Auf der Bundesstraße 75 zwischen Bremen und Delmenhorst kam es am Samstagnachmittag zu einem gefährlichen Vorfall während eines Hochzeitskorsos. Wie die Polizei mitteilte, wurde gezündete Pyrotechnik aus den Fenstern der fahrenden Autos geworfen. Die Beamten stoppten den Korso mit insgesamt acht Fahrzeugen und führten eine umfassende Verkehrskontrolle durch.
Gefährliche Fahrmanöver und sieben Strafverfahren
Mehrere Fahrer des Hochzeitskorsos bremsten absichtlich ab und gefährdeten dadurch andere Verkehrsteilnehmer. Die Polizei leitete bisher sieben Strafverfahren ein, unter anderem wegen Straßenverkehrsgefährdung, Nötigung und Verstößen gegen das Sprengstoffgesetz. Insgesamt waren 18 Menschen im Alter von 17 bis 47 Jahren an dem Korso beteiligt.

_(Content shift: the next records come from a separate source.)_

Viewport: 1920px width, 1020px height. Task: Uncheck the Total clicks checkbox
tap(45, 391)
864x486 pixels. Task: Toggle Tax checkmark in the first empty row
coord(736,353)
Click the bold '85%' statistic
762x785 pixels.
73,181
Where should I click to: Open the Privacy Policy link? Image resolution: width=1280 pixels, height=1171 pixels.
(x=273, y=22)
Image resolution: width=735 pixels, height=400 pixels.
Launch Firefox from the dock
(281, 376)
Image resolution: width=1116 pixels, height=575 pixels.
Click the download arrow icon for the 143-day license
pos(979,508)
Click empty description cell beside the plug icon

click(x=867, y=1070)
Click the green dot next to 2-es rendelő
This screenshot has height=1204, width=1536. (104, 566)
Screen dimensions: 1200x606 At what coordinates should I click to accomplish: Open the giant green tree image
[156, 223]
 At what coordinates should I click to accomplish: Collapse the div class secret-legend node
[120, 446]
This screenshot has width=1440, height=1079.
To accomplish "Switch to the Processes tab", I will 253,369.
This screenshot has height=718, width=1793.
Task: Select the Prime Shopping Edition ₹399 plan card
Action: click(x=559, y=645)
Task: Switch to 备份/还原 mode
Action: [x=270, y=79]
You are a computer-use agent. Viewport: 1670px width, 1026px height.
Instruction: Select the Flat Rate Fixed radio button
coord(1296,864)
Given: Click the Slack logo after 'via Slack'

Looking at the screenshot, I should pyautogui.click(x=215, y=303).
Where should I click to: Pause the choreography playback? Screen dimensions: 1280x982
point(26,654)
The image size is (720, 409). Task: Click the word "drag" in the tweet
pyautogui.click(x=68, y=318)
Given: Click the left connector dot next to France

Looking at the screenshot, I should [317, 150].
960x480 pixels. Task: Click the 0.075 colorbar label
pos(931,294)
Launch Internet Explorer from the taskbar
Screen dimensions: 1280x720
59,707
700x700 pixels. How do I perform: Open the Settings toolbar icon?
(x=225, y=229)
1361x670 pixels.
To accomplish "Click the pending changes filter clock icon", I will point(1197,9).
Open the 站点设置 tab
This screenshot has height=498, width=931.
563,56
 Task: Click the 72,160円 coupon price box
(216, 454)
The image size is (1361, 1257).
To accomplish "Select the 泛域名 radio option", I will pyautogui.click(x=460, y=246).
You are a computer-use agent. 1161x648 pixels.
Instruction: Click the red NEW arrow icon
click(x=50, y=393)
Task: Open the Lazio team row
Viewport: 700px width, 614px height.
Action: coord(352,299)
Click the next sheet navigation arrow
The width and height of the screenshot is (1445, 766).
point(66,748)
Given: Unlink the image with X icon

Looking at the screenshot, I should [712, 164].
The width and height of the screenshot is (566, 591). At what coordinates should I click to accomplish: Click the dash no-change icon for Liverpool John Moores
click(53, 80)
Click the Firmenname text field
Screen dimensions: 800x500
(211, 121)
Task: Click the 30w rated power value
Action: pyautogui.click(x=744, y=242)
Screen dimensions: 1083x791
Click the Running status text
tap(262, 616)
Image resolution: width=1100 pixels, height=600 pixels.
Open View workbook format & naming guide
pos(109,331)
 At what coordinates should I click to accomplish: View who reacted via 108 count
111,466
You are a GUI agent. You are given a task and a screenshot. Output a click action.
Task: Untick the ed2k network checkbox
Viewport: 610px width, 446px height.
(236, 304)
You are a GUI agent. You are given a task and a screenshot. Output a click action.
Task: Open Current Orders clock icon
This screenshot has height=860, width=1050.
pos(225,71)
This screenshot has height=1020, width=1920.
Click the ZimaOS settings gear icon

90-minütiger Polizeieinsatz
Nach etwa 90 Minuten dauernden Polizeimaßnahmen durfte die Hochzeitsgesellschaft ihre Fahrt fortsetzen. Die genauen Umstände des Pyrotechnik-Einsatzes und die Identität der Verantwortlichen werden derzeit ermittelt. Die Polizei warnt eindringlich vor solchen gefährlichen Aktionen, die nicht nur die Insassen, sondern auch unbeteiligte Verkehrsteilnehmer erheblich gefährden.